People with disabilities are the largest minority group in the United States and comprise about 19% of the general population. SPSP member Kathleen Bogart is an Assistant Professor and Director of the Disability and Social Interaction Lab at Oregon State University, where she researches Ableism, or prejudice and discrimination directed toward people with disabilities.

Kathleen studies ableism from the perspectives of both the target and the perceiver. She came to this area of research as a result of her own experience as a person who identifies as disabled. She lives with facial paralysis, and, after speaking with other members of the disability community, she came to the realization that the stigma she experienced was not due to her specific diagnosis, but was a result of ableism toward people with disabilities as a group.

“Like any research on social or minority identities, it is very important that people with those identities are included in the research process, and the lack of social psychologists studying facial paralysis and disability, in general, motivated me to address this need,” Kathleen said.

Kathleen’s early research centered on the stigma that people with facial paralysis experience because of their inability to express emotions with their faces, their unusual appearance, and having a rare disorder.

She identified an adaptation strategy for these individuals, compensatory expression, by which people with facial paralysis communicate through increased expressivity via channels other than the face.
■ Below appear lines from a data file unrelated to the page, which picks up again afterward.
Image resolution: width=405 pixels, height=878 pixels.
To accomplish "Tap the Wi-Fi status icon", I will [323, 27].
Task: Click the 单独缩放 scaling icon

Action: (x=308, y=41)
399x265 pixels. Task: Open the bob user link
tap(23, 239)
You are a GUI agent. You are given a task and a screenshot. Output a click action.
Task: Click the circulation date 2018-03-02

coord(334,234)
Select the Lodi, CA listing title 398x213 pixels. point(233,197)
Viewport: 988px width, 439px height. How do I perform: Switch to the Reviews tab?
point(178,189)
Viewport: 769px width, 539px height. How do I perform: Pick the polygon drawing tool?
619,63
Studies indicated that people with severe facial paralysis are perceived as less happy than those with mild facial paralysis, but this perception was reduced through the use of compensatory expression by the targets.
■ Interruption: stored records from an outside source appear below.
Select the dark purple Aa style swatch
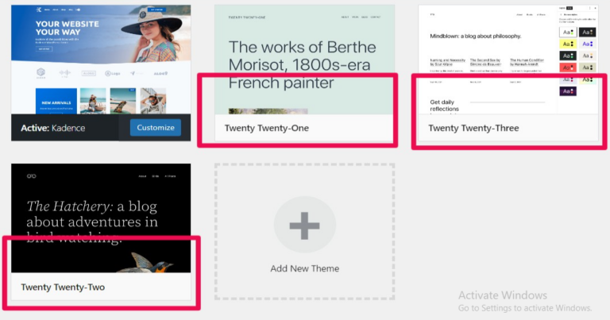 [568, 91]
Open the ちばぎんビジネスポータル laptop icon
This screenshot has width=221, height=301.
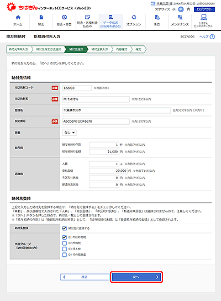pos(203,17)
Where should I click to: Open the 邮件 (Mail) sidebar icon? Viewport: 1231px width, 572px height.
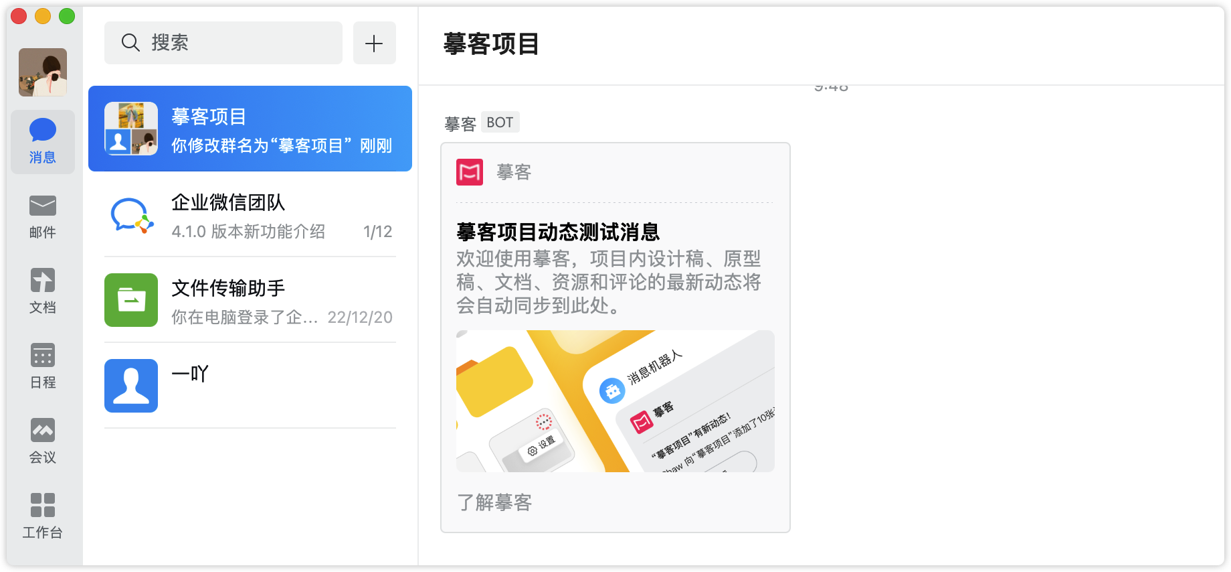point(42,216)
Her research currently focuses on many different disabilities, and she applies theories including social identity theory to look at disability identity. Her lab has found that positive disability identity—known as disability pride—is associated with higher levels of self-esteem, self-efficacy, life satisfaction, and additional positive outcomes.

“Our research on the Rejection-Identification model shows that experiencing stigma may prompt disability pride, which seems to protect self-esteem. Disability pride seems to have a lot of benefits, yet is rare,” Kathleen said.

“The majority of disabilities are invisible. Like other minority groups in which stigma is concealable, people avoid disclosing or ‘coming out’ to avoid personal stigma. This only serves to perpetuate stigma by making disability seem uncommon and undesirable. Like other minority groups, a critical mass of disabled people coming out and expressing pride will reduce stigma at a societal level,” she explained.

Ableism is a very significant barrier to employment for people with disabilities. Academia provides a useful example: only four percent of faculty members have disabilities, according to The National Center for College Students with Disabilities, while 19% of the population is disabled.

Additionally, only two percent of psychology faculty reported a disability to the American Psychological Association—which could indicate an even greater underrepresentation of people with disabilities than in academia overall, a hesitancy to disclose disability status due to stigma, or a combination of these factors.

Kathleen has been surprised by both the underrepresentation of research on disability in social-personality psychology and the underrepresentation of social-personality psychologists with disabilities. In order to help connect other social psychologists interested in disability issues, she created the Social Psychology of Disability Network Listserv.

“Disability is a common human experience that involves many social psychological processes including prejudice, social identity, attribution theory, and social cognition, but it is rarely discussed in our field,” she said.

October is National Disability Employment Awareness Month. Interested readers can learn more about hiring faculty and graduate students with disabilities by reading, “The Neglected Demographic: Faculty Members with Disabilities” and “A Call to Professors with Invisible Disabilities”.

The American Psychological Association website also offers Disability Employment Resources and a resource guide for psychology graduate students with disabilities.